El economista forense es el administrador concursal que nombra el juez para administrar a una empresa que suspende pagos. Controla finanzas y decisiones de esa empresa. Y en una familia, se hace cargo de los ingresos y los raciona como un tutor. Así, hasta el final. El final es pagar la deuda. O liquidar la empresa. En el caso de una persona, la deuda pesa hasta el final de sus días.

El administrador que el juez nombró tomó las riendas de la maltrecha economía de José García: de 1.000 euros que gana trabajando para la misma empresa que le llevó a la ruina, le dejó algo más de 900 para alimentarse él y su mujer, pagar las facturas y los billetes del autobús. El resto debe ahorrarlo. No hay margen para mucho más. El pago de la deuda sigue congelado dada la imposibilidad de afrontarla con sus ingresos. José no tendría legalmente derecho a alimentos, pero los tribunales suelen atenuar esta situación.

"Ahora es fácil hablar, yo les firmé el aval de buena fe, pero me engañaron. Sigo trabajando para ellos porque necesito esos 1.000 euros para sobrevivir, pero me gustaría encontrar empleo en otra parte", explica.

Su abogado, José María Marqués, carga contra los avales. "Las personas en una situación así tendrían que tener una segunda oportunidad, poner el contador a cero en algún momento...", señala.

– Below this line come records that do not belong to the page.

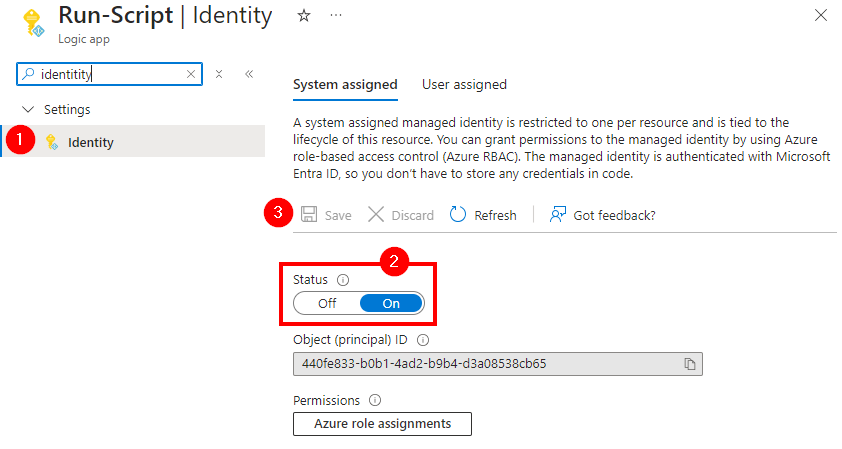Click into the sidebar search field

pyautogui.click(x=110, y=74)
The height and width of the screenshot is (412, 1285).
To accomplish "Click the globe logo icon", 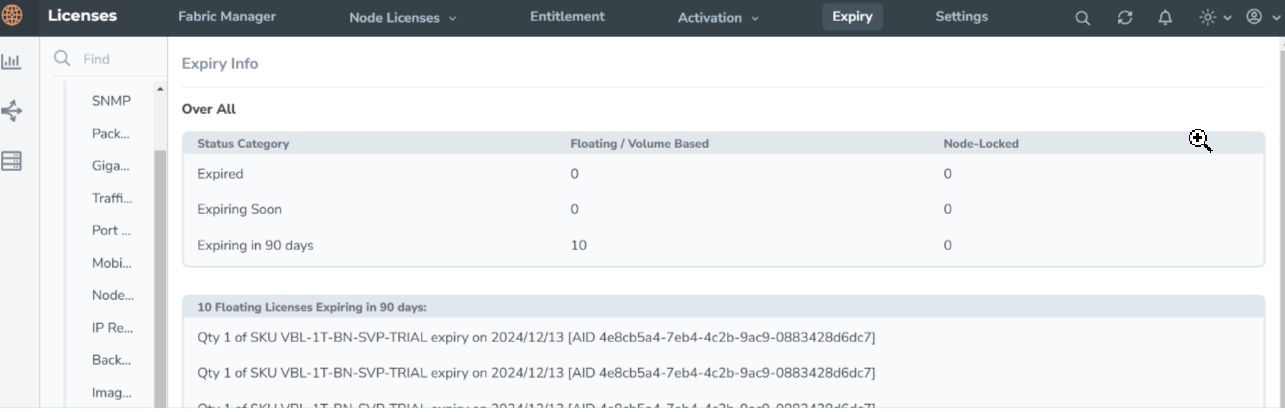I will [x=12, y=17].
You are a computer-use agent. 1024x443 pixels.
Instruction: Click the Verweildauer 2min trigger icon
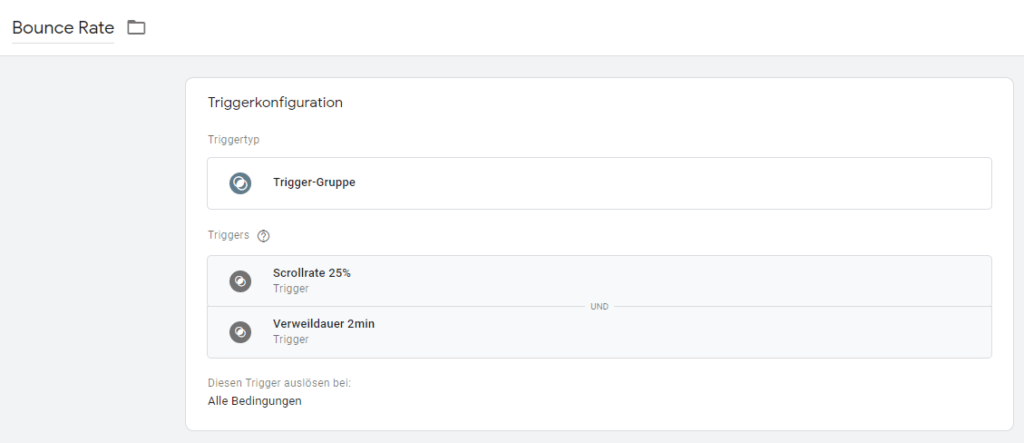[240, 332]
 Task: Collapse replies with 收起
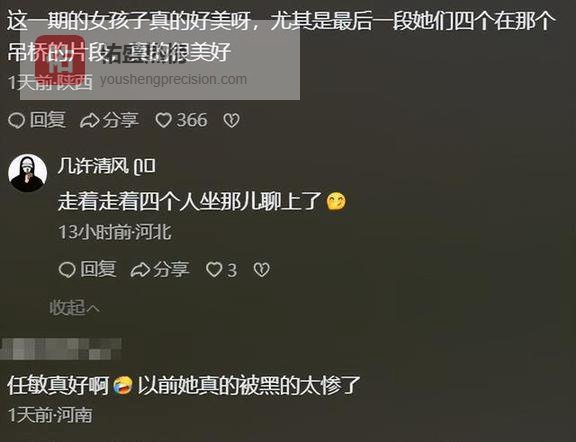(x=75, y=308)

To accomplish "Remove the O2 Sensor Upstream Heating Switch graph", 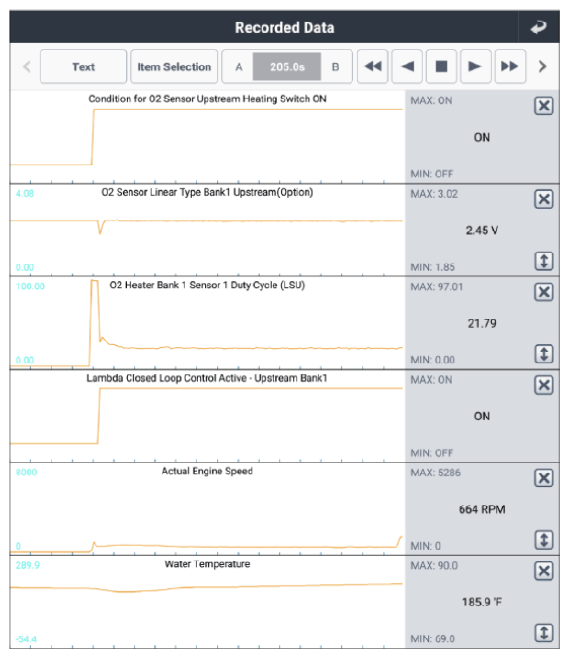I will (544, 106).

La acumulación de concursos hace trabajar a destajo a los juzgados que él más conoce, los de Barcelona: "Hay ocho, pero debería haber 16", sostiene.

José no logró cerrar un convenio con los acreedores, Caja Granada y otros bancos. Además, dejó de pagar las cuotas de la hipoteca de su piso previendo que le iba a ser embargado tarde o temprano. Lo perdió y Caja Granada, su acreedor, se lo adjudicó en la subasta, de modo que, en realidad, aunque haya perdido la vivienda, no ha saldado la deuda con la entidad. Ahora aspira a poder seguir viviendo en su casa. "Yo estoy muy agradecido a Caja Granada por las puertas abiertas que me ha dejado, y espero poder seguir viviendo en el piso pagándoles un alquiler", apunta.

Algunas veces el concurso sale bien, o todo lo bien que puede salir un proceso así. Como el caso de José Arnulfo Aldana, que suspendió pagos en 2006 cuando su restaurante naufragó, pero llegó a un acuerdo con sus acreedores y logró pagar el 70% de su deuda con el traspaso del local.